● RECORDS FOR THE TASK

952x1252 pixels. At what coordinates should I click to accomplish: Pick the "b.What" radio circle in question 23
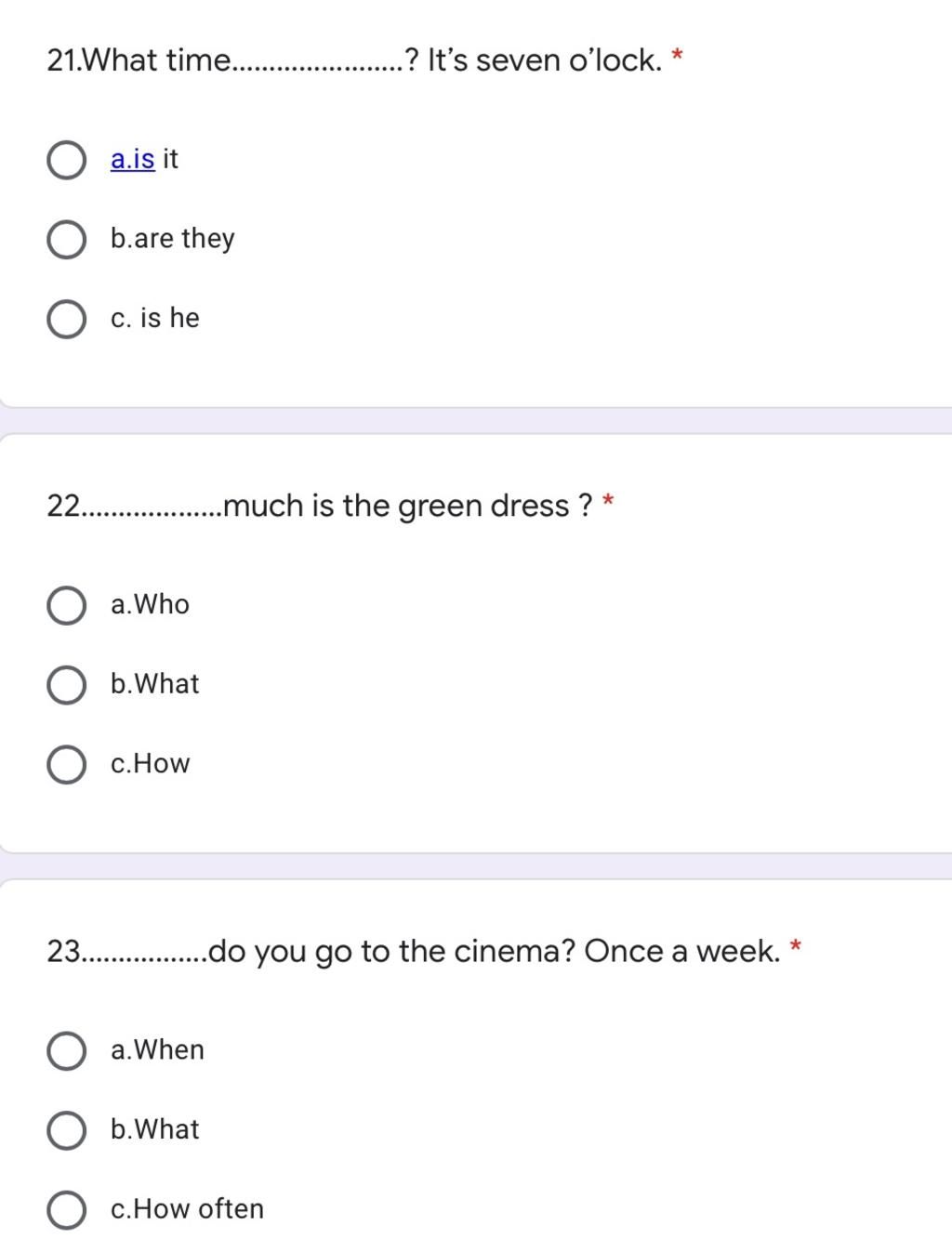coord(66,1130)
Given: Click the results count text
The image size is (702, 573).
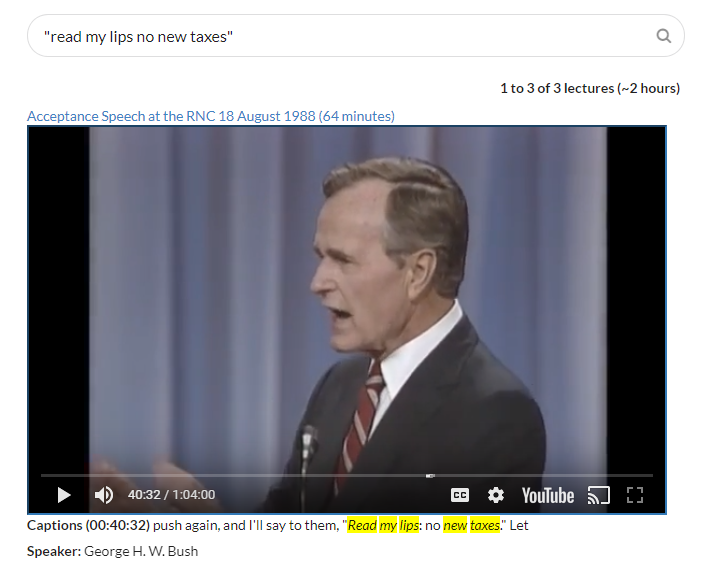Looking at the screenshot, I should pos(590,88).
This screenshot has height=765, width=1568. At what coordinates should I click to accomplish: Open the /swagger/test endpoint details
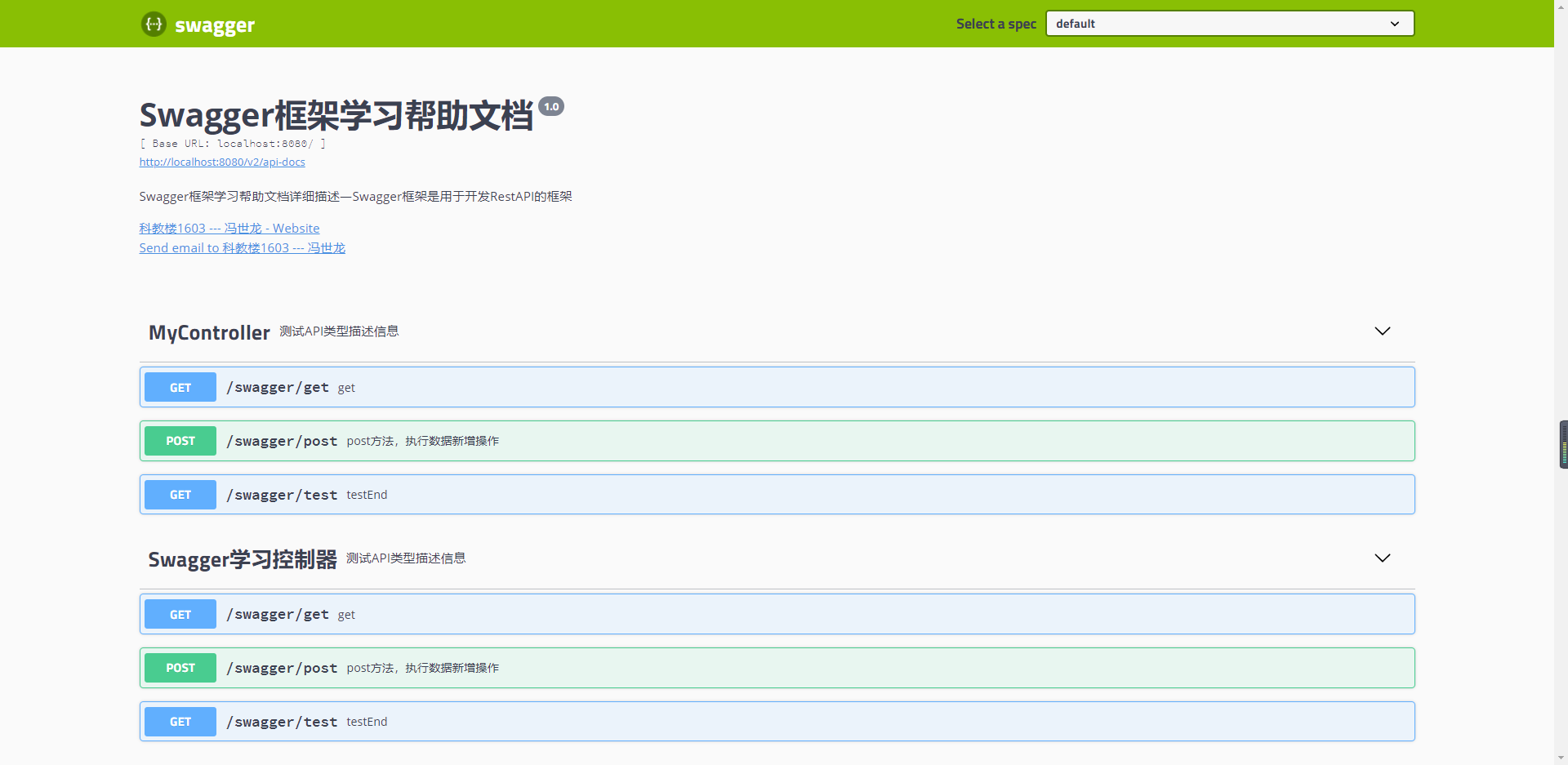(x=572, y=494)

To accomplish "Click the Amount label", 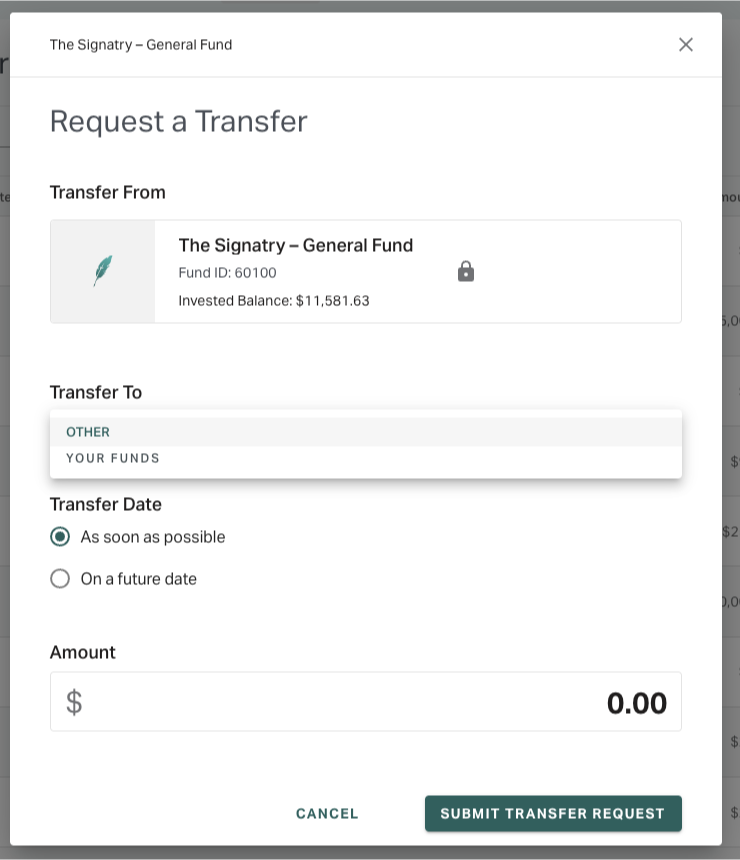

● YOUR GOAL
Rewrite the listing starting with the line containing "This screenshot has" and going on through the end of the listing, replacing "endpoint" with "route" and leaving everything else unchanged. Leave the pictures out of the answer.

● ANSWER BELOW
This screenshot has height=765, width=1568. At what coordinates should I click to accomplish: Open the /swagger/test route details
(x=572, y=494)

To accomplish "Click the Amount label", 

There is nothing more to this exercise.